This quarter has been focused on the lengthy process of different research methods culminating in a paper and multimodal project to succinctly sum it all up. I started out with an interest in Greek life at SCU and it flourished into a grand research project involving digging in the archives, surveying current students, and sifting through online databases. All of this would not have been possible without some key concepts we learned this quarter.
First off, BEAM. What does this mean exactly? This is what BEAM stands for:
- Background: kinds of sources you use as facts
- Exhibits: an example, concrete instance to illustrate a claim
- Argument: peer reviewed, academic, purposefully put out there to be engaged on a certain platform
- Method: help us to think about genre expectations, formal expectations; helps us to understand what you’re doing in your paper (ex: looking at something through the lens of a theology, blogs teaching us how to blog, BEAM for me when I’m writing —> helps us think with it)

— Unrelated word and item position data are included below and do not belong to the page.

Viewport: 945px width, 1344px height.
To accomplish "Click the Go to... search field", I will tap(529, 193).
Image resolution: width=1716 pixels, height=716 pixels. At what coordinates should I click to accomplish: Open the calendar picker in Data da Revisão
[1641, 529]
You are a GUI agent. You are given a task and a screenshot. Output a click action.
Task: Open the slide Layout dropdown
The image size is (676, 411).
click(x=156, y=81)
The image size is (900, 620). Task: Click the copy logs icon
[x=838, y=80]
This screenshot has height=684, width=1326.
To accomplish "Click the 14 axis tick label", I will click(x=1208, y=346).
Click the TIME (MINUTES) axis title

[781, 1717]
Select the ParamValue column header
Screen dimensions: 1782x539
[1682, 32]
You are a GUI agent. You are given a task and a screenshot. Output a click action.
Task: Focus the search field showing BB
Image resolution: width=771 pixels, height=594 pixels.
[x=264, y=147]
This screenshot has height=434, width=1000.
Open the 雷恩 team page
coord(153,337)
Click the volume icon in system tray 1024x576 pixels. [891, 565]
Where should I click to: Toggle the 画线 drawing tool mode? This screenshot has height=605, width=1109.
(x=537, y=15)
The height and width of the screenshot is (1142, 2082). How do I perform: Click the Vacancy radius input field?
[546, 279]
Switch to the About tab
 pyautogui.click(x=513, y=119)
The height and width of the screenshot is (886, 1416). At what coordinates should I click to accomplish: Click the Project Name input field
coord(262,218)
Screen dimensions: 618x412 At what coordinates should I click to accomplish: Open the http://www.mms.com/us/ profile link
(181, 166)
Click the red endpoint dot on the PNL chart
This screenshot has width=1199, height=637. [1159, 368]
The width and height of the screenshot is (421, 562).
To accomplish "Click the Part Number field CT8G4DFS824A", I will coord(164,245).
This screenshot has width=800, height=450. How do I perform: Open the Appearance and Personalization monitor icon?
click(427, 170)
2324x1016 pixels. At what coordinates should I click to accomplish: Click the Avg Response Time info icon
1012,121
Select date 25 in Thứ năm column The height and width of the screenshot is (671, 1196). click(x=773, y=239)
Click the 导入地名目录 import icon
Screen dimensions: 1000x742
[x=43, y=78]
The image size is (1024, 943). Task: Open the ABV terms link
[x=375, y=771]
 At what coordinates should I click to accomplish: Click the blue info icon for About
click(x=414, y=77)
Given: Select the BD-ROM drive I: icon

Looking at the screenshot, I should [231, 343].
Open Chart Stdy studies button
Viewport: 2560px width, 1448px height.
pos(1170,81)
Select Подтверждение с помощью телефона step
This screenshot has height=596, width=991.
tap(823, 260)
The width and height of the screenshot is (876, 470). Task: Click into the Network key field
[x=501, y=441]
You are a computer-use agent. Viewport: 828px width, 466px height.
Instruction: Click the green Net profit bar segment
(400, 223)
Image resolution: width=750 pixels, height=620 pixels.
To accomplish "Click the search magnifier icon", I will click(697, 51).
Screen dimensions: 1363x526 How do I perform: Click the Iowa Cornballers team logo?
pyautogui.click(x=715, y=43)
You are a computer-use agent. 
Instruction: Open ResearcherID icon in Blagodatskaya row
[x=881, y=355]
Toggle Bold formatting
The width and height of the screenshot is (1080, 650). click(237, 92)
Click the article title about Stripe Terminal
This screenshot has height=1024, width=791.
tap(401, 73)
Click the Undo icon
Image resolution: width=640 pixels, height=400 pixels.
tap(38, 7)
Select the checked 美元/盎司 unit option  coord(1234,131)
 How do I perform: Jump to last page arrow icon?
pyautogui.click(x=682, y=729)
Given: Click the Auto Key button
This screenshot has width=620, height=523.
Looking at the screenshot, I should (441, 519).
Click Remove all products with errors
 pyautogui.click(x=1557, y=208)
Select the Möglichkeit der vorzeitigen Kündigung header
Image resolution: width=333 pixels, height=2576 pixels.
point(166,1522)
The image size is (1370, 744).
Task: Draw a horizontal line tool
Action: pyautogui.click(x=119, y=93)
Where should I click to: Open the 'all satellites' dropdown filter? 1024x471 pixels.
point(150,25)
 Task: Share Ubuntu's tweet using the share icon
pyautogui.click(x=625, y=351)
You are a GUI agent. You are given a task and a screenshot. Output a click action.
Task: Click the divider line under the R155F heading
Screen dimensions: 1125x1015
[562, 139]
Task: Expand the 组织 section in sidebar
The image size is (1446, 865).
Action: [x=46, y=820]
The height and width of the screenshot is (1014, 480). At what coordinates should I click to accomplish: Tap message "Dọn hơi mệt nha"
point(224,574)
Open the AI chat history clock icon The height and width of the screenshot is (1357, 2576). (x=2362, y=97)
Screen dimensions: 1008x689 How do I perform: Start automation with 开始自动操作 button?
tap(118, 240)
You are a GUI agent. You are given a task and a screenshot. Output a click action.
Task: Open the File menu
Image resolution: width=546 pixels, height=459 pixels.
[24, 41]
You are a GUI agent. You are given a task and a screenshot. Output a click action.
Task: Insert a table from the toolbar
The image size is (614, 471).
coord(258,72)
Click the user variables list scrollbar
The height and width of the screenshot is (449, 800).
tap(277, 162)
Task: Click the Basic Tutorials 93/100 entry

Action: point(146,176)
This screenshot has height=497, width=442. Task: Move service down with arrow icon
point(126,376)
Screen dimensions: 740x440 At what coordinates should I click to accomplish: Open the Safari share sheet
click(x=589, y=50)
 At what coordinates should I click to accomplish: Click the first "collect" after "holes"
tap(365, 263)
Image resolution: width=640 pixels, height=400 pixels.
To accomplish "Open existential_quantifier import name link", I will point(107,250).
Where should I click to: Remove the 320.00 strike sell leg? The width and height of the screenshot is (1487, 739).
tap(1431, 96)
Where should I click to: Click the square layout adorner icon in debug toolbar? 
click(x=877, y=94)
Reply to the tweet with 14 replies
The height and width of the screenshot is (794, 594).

BEAM vocabulary helped me determine how I would use different types of sources. It taught me that it doesn’t matter how you label sources, it matters how you use them, and the BEAM vocabulary provided the initial map for my research.

map to researching
Next, Tirabassi helped me particularly in the archives, but also throughout the research process. Here are her principles:
- Closure: knowing when to stop researching, when you have enough
- Cross-referencing: using background sources to confirm research
- Selectivity: knowing what to leave out of your research
- Categorization: there are inherent gaps in archival records, and there can be mislabeling errors and regional differences
In addition to these strategies, I also learned some writing strategies like metacommentary and the old/new contract. Metacommentary is providing clarification for something that you just wrote (find some examples here). It makes things more clear for your reader. In addition to using metacommentary, it is important to utilize the old/new contract. The old/new contract is a strategy in which you continue your next sentence with a thought or idea from the previous sentence to maintain a good flow in your writing.
BEAM, Tirabassi, metacommentary, and the old/new contract are tools that I believe have helped me grow as a writer. They helped me figure out what I want to write about and how I want to get the message across.